### WHAT THIS TASK INVOLVES:
Rewrite the records below, swapping "EUR" for "USD" wherever it occurs and leaving everything else unchanged.

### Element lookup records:
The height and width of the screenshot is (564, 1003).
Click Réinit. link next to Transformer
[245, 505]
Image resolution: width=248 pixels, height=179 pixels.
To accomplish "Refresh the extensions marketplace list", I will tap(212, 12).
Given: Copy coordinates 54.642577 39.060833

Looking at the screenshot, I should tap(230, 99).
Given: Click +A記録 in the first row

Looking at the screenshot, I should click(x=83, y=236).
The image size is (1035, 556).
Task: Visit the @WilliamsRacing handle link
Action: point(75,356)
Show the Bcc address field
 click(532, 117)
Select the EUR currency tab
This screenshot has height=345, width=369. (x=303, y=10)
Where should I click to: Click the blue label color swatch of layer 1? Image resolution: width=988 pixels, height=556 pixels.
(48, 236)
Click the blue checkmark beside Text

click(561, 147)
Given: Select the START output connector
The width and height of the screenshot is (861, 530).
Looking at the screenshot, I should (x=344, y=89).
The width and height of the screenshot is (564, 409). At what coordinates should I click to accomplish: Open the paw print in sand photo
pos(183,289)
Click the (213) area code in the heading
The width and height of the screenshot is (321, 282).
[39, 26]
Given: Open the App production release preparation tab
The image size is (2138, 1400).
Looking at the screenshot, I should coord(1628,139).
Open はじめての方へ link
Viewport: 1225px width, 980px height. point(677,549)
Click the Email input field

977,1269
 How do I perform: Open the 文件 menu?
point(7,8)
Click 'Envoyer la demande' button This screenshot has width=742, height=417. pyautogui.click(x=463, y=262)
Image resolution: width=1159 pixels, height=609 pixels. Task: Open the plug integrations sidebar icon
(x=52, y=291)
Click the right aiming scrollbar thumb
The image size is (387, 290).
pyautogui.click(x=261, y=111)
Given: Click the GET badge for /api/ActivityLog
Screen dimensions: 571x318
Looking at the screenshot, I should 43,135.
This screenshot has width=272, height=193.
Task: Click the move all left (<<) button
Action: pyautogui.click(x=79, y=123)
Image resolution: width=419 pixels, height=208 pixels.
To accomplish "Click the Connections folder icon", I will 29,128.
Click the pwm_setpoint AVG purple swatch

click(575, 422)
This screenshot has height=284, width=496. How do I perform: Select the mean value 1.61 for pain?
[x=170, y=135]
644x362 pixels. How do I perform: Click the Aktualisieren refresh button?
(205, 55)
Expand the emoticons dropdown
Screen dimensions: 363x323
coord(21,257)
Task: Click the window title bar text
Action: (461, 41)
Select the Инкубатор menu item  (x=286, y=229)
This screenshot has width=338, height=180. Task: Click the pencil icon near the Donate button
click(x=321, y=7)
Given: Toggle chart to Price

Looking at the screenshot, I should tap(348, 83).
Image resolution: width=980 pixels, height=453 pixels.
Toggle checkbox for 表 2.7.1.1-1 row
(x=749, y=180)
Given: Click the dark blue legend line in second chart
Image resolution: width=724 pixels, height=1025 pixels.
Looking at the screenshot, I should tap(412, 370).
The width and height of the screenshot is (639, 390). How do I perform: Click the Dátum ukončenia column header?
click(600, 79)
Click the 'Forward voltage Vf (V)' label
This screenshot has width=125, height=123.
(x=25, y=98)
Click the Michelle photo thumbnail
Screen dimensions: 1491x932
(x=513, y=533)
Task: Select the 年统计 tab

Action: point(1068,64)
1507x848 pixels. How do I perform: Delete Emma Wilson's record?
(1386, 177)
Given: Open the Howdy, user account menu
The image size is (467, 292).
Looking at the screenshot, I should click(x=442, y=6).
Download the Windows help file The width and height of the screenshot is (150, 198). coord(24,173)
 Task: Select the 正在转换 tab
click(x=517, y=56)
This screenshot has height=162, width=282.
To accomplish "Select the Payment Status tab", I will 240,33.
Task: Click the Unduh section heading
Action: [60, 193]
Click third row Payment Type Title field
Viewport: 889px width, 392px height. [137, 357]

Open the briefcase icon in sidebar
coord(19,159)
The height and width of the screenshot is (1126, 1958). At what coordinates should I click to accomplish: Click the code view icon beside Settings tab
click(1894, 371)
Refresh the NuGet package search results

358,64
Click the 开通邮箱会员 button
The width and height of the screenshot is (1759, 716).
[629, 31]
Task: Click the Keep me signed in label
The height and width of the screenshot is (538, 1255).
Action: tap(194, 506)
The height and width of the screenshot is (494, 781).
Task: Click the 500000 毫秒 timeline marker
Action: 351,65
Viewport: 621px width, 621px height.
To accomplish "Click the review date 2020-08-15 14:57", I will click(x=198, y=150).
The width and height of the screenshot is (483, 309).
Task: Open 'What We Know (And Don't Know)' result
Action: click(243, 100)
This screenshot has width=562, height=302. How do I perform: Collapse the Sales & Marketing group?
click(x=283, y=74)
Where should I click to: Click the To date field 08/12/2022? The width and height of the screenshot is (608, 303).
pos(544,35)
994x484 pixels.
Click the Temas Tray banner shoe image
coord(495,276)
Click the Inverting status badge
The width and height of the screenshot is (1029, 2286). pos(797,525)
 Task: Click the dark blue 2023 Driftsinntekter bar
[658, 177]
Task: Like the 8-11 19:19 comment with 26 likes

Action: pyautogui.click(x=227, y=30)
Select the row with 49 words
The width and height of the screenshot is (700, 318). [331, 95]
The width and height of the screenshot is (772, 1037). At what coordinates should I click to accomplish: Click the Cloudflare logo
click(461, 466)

### TASK RESULT:
The height and width of the screenshot is (564, 1003).
Click Réinit. link next to Transformer
[245, 505]
Image resolution: width=248 pixels, height=179 pixels.
To accomplish "Refresh the extensions marketplace list", I will tap(212, 12).
Given: Copy coordinates 54.642577 39.060833

Looking at the screenshot, I should tap(230, 99).
Given: Click +A記録 in the first row

Looking at the screenshot, I should click(x=83, y=236).
The image size is (1035, 556).
Task: Visit the @WilliamsRacing handle link
Action: point(75,356)
Show the Bcc address field
 click(532, 117)
Select the USD currency tab
This screenshot has height=345, width=369. (x=303, y=10)
Where should I click to: Click the blue label color swatch of layer 1? Image resolution: width=988 pixels, height=556 pixels.
(48, 236)
Click the blue checkmark beside Text

click(561, 147)
Given: Select the START output connector
The width and height of the screenshot is (861, 530).
Looking at the screenshot, I should (x=344, y=89).
The width and height of the screenshot is (564, 409). At what coordinates should I click to accomplish: Open the paw print in sand photo
pos(183,289)
Click the (213) area code in the heading
The width and height of the screenshot is (321, 282).
[39, 26]
Given: Open the App production release preparation tab
The image size is (2138, 1400).
Looking at the screenshot, I should coord(1628,139).
Open はじめての方へ link
Viewport: 1225px width, 980px height. point(677,549)
Click the Email input field

977,1269
 How do I perform: Open the 文件 menu?
point(7,8)
Click 'Envoyer la demande' button This screenshot has width=742, height=417. pyautogui.click(x=463, y=262)
Image resolution: width=1159 pixels, height=609 pixels. Task: Open the plug integrations sidebar icon
(x=52, y=291)
Click the right aiming scrollbar thumb
The image size is (387, 290).
pyautogui.click(x=261, y=111)
Given: Click the GET badge for /api/ActivityLog
Screen dimensions: 571x318
Looking at the screenshot, I should 43,135.
This screenshot has width=272, height=193.
Task: Click the move all left (<<) button
Action: pyautogui.click(x=79, y=123)
Image resolution: width=419 pixels, height=208 pixels.
To accomplish "Click the Connections folder icon", I will 29,128.
Click the pwm_setpoint AVG purple swatch

click(575, 422)
This screenshot has height=284, width=496. How do I perform: Select the mean value 1.61 for pain?
[x=170, y=135]
644x362 pixels. How do I perform: Click the Aktualisieren refresh button?
(205, 55)
Expand the emoticons dropdown
Screen dimensions: 363x323
coord(21,257)
Task: Click the window title bar text
Action: (461, 41)
Select the Инкубатор menu item  (x=286, y=229)
This screenshot has width=338, height=180. Task: Click the pencil icon near the Donate button
click(x=321, y=7)
Given: Toggle chart to Price

Looking at the screenshot, I should tap(348, 83).
Image resolution: width=980 pixels, height=453 pixels.
Toggle checkbox for 表 2.7.1.1-1 row
(x=749, y=180)
Given: Click the dark blue legend line in second chart
Image resolution: width=724 pixels, height=1025 pixels.
Looking at the screenshot, I should tap(412, 370).
The width and height of the screenshot is (639, 390). How do I perform: Click the Dátum ukončenia column header?
click(600, 79)
Click the 'Forward voltage Vf (V)' label
This screenshot has width=125, height=123.
(x=25, y=98)
Click the Michelle photo thumbnail
Screen dimensions: 1491x932
(x=513, y=533)
Task: Select the 年统计 tab

Action: point(1068,64)
1507x848 pixels. How do I perform: Delete Emma Wilson's record?
(1386, 177)
Given: Open the Howdy, user account menu
The image size is (467, 292).
Looking at the screenshot, I should click(x=442, y=6).
Download the Windows help file The width and height of the screenshot is (150, 198). coord(24,173)
 Task: Select the 正在转换 tab
click(x=517, y=56)
This screenshot has height=162, width=282.
To accomplish "Select the Payment Status tab", I will 240,33.
Task: Click the Unduh section heading
Action: [60, 193]
Click third row Payment Type Title field
Viewport: 889px width, 392px height. [137, 357]

Open the briefcase icon in sidebar
coord(19,159)
The height and width of the screenshot is (1126, 1958). At what coordinates should I click to accomplish: Click the code view icon beside Settings tab
click(1894, 371)
Refresh the NuGet package search results

358,64
Click the 开通邮箱会员 button
The width and height of the screenshot is (1759, 716).
[629, 31]
Task: Click the Keep me signed in label
The height and width of the screenshot is (538, 1255).
Action: tap(194, 506)
The height and width of the screenshot is (494, 781).
Task: Click the 500000 毫秒 timeline marker
Action: 351,65
Viewport: 621px width, 621px height.
To accomplish "Click the review date 2020-08-15 14:57", I will click(x=198, y=150).
The width and height of the screenshot is (483, 309).
Task: Open 'What We Know (And Don't Know)' result
Action: click(243, 100)
This screenshot has width=562, height=302. How do I perform: Collapse the Sales & Marketing group?
click(x=283, y=74)
Where should I click to: Click the To date field 08/12/2022? The width and height of the screenshot is (608, 303).
pos(544,35)
994x484 pixels.
Click the Temas Tray banner shoe image
coord(495,276)
Click the Inverting status badge
The width and height of the screenshot is (1029, 2286). pos(797,525)
 Task: Click the dark blue 2023 Driftsinntekter bar
[658, 177]
Task: Like the 8-11 19:19 comment with 26 likes

Action: pyautogui.click(x=227, y=30)
Select the row with 49 words
The width and height of the screenshot is (700, 318). [331, 95]
The width and height of the screenshot is (772, 1037). At what coordinates should I click to accomplish: Click the Cloudflare logo
click(461, 466)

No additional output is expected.